The dangers of uncritical generalization 

People responded to the Islamic terrorist attacks on September 11, 2001 by developing xenophobia toward Muslims in general, even though the terrorists represented a tiny fraction of Muslims. The xenophobia toward Muslims that followed the September 11th attacks did a great deal of harm, and if people had not been thinking in such sweeping terms, the harm may have been averted.

With such examples in mind, much of my past effort to improve my epistemic rationality has focused on refining the reflexive simplistic generalizations that I make. I’ve put a great deal of effort into appreciating and understanding the nuances present in a given reference class, and to figure out the appropriate subcategory of a reference class to which to extrapolate a feature of a given member of the reference class.

This style is characteristic of many of my friends. 

Adroit use of simplistic generalizations 

My previous efforts to refine my reflexive simplistic generalizations have largely consisted of working to discover a single relatively strong argument for or against a proposition. As I discussed in my previous post, I now believe using many weak arguments generally yields better predictions about the human world.

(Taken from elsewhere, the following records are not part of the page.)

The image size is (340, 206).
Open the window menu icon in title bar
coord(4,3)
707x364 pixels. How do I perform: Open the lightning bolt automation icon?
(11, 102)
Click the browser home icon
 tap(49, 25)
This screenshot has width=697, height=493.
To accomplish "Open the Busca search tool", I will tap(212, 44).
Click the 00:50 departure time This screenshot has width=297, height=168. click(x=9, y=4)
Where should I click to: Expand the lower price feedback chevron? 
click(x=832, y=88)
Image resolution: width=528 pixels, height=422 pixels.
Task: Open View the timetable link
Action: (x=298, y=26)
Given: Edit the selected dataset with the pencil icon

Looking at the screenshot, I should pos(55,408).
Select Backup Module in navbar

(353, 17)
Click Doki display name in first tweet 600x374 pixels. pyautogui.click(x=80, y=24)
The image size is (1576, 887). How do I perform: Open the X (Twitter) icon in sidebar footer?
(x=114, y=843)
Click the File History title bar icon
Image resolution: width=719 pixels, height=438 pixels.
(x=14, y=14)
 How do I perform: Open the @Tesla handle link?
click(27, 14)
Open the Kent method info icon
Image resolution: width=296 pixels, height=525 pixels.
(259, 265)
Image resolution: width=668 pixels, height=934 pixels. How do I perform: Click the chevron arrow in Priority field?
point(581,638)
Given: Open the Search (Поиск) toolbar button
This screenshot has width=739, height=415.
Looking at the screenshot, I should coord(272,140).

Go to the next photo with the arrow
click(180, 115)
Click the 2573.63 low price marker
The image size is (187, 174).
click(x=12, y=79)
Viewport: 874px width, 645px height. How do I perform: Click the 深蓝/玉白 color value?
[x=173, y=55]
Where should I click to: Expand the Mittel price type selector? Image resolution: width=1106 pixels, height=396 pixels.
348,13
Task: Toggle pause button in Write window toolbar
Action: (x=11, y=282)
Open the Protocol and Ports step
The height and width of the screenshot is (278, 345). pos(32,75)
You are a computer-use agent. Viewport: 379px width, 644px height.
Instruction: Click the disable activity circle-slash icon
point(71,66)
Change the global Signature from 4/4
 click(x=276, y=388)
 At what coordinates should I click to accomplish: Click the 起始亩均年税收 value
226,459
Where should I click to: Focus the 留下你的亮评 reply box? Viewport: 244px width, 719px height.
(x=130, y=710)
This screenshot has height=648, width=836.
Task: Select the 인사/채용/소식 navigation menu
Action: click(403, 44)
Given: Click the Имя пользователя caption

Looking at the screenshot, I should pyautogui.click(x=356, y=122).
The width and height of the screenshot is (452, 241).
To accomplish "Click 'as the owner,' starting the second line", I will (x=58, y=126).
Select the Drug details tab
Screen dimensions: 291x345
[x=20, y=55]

Weak arguments often arise from simple generalizations. This is exemplified by the arguments that I gave for majoring in a quantitative subject increasing earnings. The statements “The people who are wealthier majored in quantitative subjects,” “high paying jobs use quantitative skills,” “if you major in a quantitative subject, that shows that you’re smart,” “math teaches you to think,” “people say that majoring in a quantitative subject increases earnings” and “my friends think that majoring in a quantitative subject increases earnings” are each examples of placing something in a reference class that has a substantial probability of being inappropriate.

In my previous post, I used reference classes that have a substantial probability of being inappropriate, in order to derive a confident conclusion. I didn’t do substantive object level investigation of whether or not the reference classes are appropriate. You don’t need to do such an investigation to come to a fairly confident conclusion. All that you need is a sufficiently large number of unrelated reference classes.

In pages 27-28 of Intelligence Explosion Microeconomics, Eliezer wrote

Aside from the Lucas critique, the other major problem I have with the “outside view” is that everyone who uses it seems to come up with a different reference class and a different answer […] I don’t know what to do after two people take different reference classes and come up with different outside views, both of which we ought to just accept. My experience is that people end up doing the equivalent of saying, “I’m taking my reference class and going home.” 

I’m sympathetic to Eliezer’s concerns with the use of the outside view: one can always find a reference class that supports one’s conclusion, and it’s unclear what the “correct” reference class is. Eliezer has argued that the weak inside view is a better alternative. 

There’s not a dichotomy between “the outside view” and “the weak inside view” — one can instead use many independent outside views. This is the “many weak arguments” approach. I believe that this alternative is largely free of the problems with “reference class tennis” that Eliezer highlights, and is generally superior to the use of the weak inside view. 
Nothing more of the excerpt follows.